Updated 3/6/2024
Changes in working capital help explain how a company uses its assets to generate growth. Some companies build inventories, pay down liabilities, or extend their repayments to vendors to growt their cash flows. The better we understand how a company uses its assets and liabilities, the better we can predict changes in value.
Please read the page slowly and take your time as we discuss the topic. Some of the information we will cover can be confusing, but it is important to understand.
Understanding the topic will give you a great insight into the company’s free cash flow, their use of the cash flow, and where it comes from.
In today’s post, we will learn:
- What Changes in Working Capital: A Definition
- Differences Between Working Capital and Changes in Working Capital
- What is Operating Working Capital?
- Breaking Down the “Change” in Working Capital
- How to Calculate Changes in Working Capital
- Real-life examples of Changes in Working Capital
Let’s get started, shall we?
What Are Changes in Working Capital: A Definition
So what are changes in working capital, and what does it mean?
Working capital is not changes in working capital.
The simple definition of working capital is:
Current assets – current liabilities
Unfortunately, this is a little too simple. What we are looking for is the how and why of working capital.
According to Investopedia:
“Working capital is the difference between a company’s current assets, such as cash, accounts receivable (customers’ unpaid bills), and inventories of raw materials and finished goods, and its current liabilities, such as accounts payable.
Working capital measures a company’s liquidity, operational efficiency, and short-term financial health. A company with substantial working capital should have the potential to invest and grow. If a company’s current assets do not exceed its current liabilities, it may have trouble growing or paying back creditors or even bankruptcy.”
That explains working capital and how it helps a company grow nicely and tidily.
However, we need to look beyond the accounting standpoint and understand what the “change” in changes in working capital means.
Beyond a formula or equation defining working capital, the important issue remains what the change part means and how to interpret and use those changes in valuing companies.
Difference between Working Capital and Changes in Working Capital
Remember that:
working capital = current assets – current liabilities.
Working capital is a balance sheet that only gives us value at a certain time.
Changes in working capital are an idea that lives in the cash flow statement.
Companies need working capital to survive and continue their operations; it is a necessary ingredient and remains the real reason for working capital, its raison d’etre.
As a business owner, it makes little sense to constantly look at your balance sheet to determine your current assets minus your current liabilities.
Changes in working capital will help you determine where Microsoft is in its working capital cycle. Companies will try to shorten their working capital cycle by collecting receivables sooner or extending accounts payable.
This cycle is what all companies strive to shorten instead of looking at the balance sheet definition, which defines only one certain point in time.
What is Operating Working Capital?
When discussing working capital, we need to determine the capital needs of operating the business and the business cycle.
All companies strive to shorten their business cycle by collecting their receivables sooner or extending their accounts payable. This ebb and flow of their business cycle gives them more “cash” to operate their company.
When examining working capital needs, we must consider only those that affect operational needs.
We could also refer to this as non-cash working capital because the company’s current assets include cash, which we must exclude. After all, non-cash doesn’t drive Visa.
Let’s examine an actual cash flow statement from Oshkosh Corp. as an example of how we break down the changes.

▶ **WHAT YOU WILL DO**:
a) The working capital article gives a list of what today's post will teach. Write out every topic on that list.
b) Resume the working capital article, starting right after its last sentence.
The lines that come next are separate material and aren't part of the working capital article.

(Stored data entries)
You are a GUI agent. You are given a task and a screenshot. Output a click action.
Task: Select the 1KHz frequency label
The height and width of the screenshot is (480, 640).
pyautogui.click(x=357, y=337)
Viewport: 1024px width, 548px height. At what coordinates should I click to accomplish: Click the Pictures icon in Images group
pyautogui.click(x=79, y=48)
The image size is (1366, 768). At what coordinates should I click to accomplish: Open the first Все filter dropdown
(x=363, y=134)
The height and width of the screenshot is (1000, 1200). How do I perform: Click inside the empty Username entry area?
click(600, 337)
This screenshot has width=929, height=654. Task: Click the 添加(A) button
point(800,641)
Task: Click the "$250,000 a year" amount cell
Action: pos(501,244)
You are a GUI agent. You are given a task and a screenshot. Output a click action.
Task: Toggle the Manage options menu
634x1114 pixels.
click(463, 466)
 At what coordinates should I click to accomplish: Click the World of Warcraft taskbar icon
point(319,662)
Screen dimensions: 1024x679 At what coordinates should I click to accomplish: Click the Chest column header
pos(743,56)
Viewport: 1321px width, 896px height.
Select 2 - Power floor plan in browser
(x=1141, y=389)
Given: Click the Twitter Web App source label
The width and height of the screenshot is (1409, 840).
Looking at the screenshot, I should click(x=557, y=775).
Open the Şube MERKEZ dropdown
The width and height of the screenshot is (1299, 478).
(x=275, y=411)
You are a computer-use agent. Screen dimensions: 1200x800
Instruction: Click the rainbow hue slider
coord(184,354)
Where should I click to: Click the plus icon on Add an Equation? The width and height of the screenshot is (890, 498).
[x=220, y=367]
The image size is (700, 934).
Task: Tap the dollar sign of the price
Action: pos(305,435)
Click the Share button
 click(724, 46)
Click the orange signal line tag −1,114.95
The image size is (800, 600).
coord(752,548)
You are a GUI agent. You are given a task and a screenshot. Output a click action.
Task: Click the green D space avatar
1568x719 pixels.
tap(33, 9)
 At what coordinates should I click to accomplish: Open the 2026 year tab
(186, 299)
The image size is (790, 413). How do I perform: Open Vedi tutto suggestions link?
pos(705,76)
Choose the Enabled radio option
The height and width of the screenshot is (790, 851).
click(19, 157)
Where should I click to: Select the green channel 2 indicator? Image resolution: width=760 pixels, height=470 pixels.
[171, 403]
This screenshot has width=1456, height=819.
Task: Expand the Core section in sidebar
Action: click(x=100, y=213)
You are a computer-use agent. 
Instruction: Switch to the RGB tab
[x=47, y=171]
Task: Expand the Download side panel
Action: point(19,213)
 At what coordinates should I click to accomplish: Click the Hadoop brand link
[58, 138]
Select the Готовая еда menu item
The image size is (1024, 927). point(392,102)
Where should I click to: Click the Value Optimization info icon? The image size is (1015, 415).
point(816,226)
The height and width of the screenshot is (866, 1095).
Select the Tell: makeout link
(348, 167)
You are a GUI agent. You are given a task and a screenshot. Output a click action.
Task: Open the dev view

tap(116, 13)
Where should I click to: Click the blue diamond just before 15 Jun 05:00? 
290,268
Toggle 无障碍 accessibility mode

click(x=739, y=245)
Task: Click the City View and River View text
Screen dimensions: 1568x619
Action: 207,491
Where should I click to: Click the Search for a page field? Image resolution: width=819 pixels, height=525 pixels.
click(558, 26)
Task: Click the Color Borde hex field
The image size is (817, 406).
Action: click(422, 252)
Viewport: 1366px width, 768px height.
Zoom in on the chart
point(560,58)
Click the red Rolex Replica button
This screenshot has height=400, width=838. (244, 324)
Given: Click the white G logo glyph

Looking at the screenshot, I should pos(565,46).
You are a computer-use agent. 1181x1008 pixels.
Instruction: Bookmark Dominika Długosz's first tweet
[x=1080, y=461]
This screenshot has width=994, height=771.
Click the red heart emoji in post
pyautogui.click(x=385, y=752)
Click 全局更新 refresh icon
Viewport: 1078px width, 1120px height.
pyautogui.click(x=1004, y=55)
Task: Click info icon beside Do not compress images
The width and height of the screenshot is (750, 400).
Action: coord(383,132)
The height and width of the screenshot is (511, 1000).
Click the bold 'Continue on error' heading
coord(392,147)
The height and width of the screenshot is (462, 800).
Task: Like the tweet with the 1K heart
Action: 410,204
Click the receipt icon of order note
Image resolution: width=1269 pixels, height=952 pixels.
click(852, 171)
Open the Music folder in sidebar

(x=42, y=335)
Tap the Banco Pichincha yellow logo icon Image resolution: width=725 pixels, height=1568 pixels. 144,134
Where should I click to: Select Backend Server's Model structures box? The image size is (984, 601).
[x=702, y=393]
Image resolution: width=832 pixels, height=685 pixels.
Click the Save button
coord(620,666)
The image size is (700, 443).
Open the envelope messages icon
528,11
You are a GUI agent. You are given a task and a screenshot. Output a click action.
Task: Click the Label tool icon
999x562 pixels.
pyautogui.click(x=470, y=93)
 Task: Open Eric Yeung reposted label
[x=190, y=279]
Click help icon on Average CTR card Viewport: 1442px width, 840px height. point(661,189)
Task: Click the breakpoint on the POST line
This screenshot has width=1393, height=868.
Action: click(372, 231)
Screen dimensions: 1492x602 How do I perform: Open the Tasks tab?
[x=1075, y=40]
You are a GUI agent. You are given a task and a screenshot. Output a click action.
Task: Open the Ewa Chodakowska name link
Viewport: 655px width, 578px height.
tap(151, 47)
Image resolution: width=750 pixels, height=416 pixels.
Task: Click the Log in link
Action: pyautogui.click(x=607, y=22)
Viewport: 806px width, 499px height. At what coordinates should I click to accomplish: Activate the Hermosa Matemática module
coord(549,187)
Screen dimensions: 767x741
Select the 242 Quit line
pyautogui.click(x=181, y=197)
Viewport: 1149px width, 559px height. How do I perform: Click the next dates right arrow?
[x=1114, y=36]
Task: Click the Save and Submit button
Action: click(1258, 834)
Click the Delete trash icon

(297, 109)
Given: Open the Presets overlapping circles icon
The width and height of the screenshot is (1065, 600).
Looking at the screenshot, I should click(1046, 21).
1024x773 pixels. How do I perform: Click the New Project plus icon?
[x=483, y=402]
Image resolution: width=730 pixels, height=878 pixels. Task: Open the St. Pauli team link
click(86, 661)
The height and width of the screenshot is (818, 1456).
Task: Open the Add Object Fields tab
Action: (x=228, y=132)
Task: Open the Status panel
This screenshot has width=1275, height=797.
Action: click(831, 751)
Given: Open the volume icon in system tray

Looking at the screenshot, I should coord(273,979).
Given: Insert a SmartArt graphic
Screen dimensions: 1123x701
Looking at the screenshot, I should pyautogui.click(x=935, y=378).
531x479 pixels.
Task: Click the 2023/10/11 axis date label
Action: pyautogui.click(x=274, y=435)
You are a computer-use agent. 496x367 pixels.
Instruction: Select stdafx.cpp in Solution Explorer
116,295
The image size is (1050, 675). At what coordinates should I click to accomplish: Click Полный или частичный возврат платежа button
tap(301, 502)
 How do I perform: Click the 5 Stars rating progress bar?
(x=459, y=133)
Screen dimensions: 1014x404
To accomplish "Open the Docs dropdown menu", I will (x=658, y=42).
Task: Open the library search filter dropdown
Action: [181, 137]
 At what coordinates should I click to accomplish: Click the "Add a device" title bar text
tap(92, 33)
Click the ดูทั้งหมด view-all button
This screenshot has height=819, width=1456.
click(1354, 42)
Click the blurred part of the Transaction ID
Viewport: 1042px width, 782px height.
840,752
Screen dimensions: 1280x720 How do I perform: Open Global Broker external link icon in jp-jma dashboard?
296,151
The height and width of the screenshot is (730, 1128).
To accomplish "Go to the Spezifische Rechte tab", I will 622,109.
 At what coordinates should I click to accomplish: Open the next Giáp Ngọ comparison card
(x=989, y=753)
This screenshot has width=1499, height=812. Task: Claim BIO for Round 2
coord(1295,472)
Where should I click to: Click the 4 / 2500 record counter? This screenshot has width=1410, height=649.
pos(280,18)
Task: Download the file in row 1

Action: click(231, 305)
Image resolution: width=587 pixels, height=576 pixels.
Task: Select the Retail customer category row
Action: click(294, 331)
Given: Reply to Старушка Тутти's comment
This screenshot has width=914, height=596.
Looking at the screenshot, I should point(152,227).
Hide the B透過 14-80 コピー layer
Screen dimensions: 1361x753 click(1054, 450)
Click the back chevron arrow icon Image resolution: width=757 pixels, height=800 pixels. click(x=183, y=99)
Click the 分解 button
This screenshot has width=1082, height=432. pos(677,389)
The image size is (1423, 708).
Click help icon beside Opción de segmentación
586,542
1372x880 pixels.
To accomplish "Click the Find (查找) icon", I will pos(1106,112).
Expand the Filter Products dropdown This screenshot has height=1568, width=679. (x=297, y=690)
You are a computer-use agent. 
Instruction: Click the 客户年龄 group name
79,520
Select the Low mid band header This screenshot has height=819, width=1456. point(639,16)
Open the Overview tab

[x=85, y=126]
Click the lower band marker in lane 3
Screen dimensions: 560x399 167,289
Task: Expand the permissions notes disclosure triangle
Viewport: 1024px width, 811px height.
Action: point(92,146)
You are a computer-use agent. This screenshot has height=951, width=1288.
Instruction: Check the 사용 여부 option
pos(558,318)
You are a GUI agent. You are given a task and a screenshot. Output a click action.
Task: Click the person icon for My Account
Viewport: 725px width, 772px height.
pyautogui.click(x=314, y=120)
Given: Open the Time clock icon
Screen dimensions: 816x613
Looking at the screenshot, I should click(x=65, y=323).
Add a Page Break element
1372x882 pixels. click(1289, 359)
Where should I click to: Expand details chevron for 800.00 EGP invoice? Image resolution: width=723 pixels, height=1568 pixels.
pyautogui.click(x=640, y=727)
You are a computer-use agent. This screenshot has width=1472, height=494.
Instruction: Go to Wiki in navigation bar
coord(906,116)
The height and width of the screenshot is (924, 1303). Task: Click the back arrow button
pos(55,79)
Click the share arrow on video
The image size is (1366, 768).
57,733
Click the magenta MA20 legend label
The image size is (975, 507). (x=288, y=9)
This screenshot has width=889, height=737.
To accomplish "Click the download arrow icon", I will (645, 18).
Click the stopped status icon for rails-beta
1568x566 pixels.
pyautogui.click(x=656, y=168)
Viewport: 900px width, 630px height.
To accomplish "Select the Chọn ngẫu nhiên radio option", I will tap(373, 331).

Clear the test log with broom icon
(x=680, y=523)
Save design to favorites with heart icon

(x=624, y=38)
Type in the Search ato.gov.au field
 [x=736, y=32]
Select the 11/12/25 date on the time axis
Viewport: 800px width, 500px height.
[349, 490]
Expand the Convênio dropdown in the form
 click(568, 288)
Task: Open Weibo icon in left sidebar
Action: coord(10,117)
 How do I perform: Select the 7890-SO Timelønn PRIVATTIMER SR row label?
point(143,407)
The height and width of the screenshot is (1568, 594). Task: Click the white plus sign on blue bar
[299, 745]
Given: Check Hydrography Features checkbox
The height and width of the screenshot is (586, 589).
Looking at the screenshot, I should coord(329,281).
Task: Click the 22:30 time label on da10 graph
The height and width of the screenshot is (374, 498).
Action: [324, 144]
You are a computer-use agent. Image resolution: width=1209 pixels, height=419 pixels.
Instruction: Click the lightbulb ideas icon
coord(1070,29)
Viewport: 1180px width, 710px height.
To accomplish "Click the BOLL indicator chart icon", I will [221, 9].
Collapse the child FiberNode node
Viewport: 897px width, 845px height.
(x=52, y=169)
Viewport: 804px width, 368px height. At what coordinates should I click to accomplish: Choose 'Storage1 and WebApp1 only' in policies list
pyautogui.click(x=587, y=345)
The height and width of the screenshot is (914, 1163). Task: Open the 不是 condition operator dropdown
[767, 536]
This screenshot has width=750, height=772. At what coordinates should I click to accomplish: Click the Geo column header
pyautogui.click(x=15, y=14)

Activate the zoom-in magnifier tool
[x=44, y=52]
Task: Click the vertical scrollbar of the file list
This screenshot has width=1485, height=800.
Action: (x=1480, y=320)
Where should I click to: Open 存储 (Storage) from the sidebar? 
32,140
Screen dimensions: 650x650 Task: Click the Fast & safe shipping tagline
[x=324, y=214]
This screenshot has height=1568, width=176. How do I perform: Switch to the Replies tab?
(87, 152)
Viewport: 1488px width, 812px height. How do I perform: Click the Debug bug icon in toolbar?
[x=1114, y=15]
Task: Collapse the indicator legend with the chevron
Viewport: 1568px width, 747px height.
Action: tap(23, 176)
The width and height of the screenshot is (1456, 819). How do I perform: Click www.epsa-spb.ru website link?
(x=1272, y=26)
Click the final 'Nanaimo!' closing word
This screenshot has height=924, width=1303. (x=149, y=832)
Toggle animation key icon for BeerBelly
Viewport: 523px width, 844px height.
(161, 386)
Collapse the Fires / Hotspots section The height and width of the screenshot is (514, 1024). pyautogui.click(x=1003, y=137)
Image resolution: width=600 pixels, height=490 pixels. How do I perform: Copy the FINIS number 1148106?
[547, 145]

▶ **PER-TASK ANSWERS**:
a)
- What Changes in Working Capital: A Definition
- Differences Between Working Capital and Changes in Working Capital
- What is Operating Working Capital?
- Breaking Down the "Change" in Working Capital
- How to Calculate Changes in Working Capital
- Real-life examples of Changes in Working Capital

b)
For the remainder of the post, the section we will focus on is the Changes in Operating Assets and Liabilities. The section of the cash flow statement is where the changes in working capital live and breathe.
Breaking the sections down by generalities:
The operating part of the asset side of working capital will include the following:
- Accounts receivable
- Inventories
- Prepaid expenses
- And some uncommon current assets found in the financials
The big point of the working capital section is increasing any of these requires cash, a very important point that we will return to many times.
Current liabilities are the next section, including debt, which is not an operating factor of the business.
Remember that debt is a choice each business will make for financial reasons.
Items that are categorized as operations on the liabilities side of the ledger:
- Accounts payable
- Accrued expenses
- Deferred revenue
- Income taxes payable
- And some uncommon liabilities found in the financials
Increasing any of these liabilities decreases the use of cash, which all companies like.
We referenced the business cycle earlier; stretching accounts payable and collecting our receivables earlier helps increase our cash available for operations.
Breaking down the “Change” in Working Capital
This section can be a little difficult to understand, so please read through it carefully and return to it as often as needed.
Most people assume the change in working capital means you calculate the change from one year to the next via these items from the balance sheet.
The wrong calculation method is to use the working capital from the balance sheet in year one, calculate the working capital in year two, and then subtract to get the change.
Change in working capital is a cash flow item that reflects the actual cash used to operate the business.
To explain this further, I will quote Jae Jun, who has written several great articles on this subject.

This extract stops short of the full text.